Donne che “paradossalmente rispetto a noi donne di oggi erano estremamente libere”, che verrebbe da dire, è necessario raccontare per sfuggire ai luoghi comuni letterari. “Mi sto rendendo conto che c’è molta sofferenza nelle donne sottoposte a una pressione sociale e mediatica molto forte: devono essere wonderwomen, ma senza lamentarsi; devono essere ironiche e fighe e questo carico di aspettative sociali fanno sì che vadano un po’ tutte in burn-out.
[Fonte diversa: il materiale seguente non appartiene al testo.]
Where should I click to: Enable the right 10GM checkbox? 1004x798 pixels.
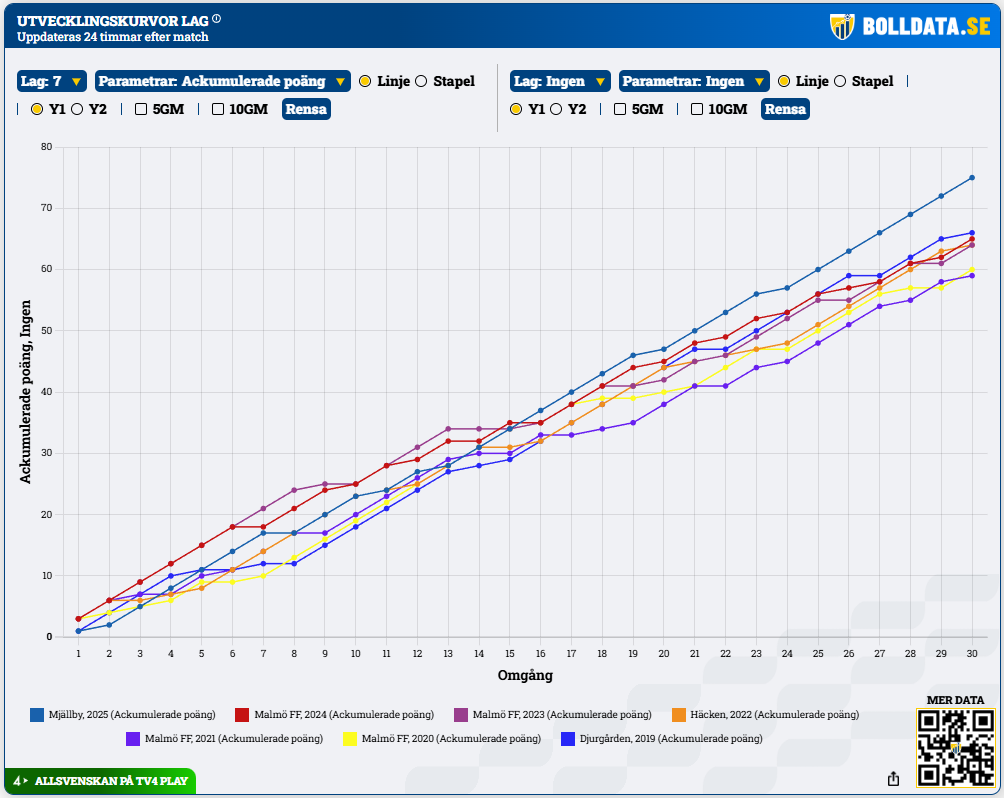(697, 109)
C’è una sofferenza tutta contemporanea che deriva dalla perdita di quell’idea che un tempo le donne avevano di loro stesse e che era tutta proiettata sul portare avanti il proprio dono”.

 

Leggendo ‘Agata del vento’ viene quasi da pensare che le donne del passato possano essere un modello per quelle del presente. “Per il fatto di potersi permettere il lusso di essere quello che erano godendo anche del rispetto che esulava dal giudizio estetico e sociale, sì: potrebbero essere quel modello di forza e di autodeterminazione che oggi noi non riusciamo a portare avanti” dice Maccani, “Ci manca il rispetto delle figure depositarie di una funzione sociale di base – medici e insegnanti – e la capacità di allargare lo spettro del rispetto alle funzioni sociali senza limitarlo a quello del genere”.

 

Agata non è un personaggio in linea con le ‘Donne dell’Acquasanta’, le operaie della manifattura tabacchi di Palermo protagoniste del precedente romanzo di successo della scrittrice. “È uno modo diverso di raccontare uno spaccato femminile” dice Maccani, “quello era più sociale e corale, questo invece contempla una sfera sensoriale altra rispetto a quella maschile, legata alla magia, alla cura, al sentire e al vedere cose che gli altri non vedono e non sentono. Determinate sensibilità che fanno parte di un patrimonio che stiamo perdendo perché ce ne stiamo allontanando, troppo concentrate come siamo sul giudizio altrui”.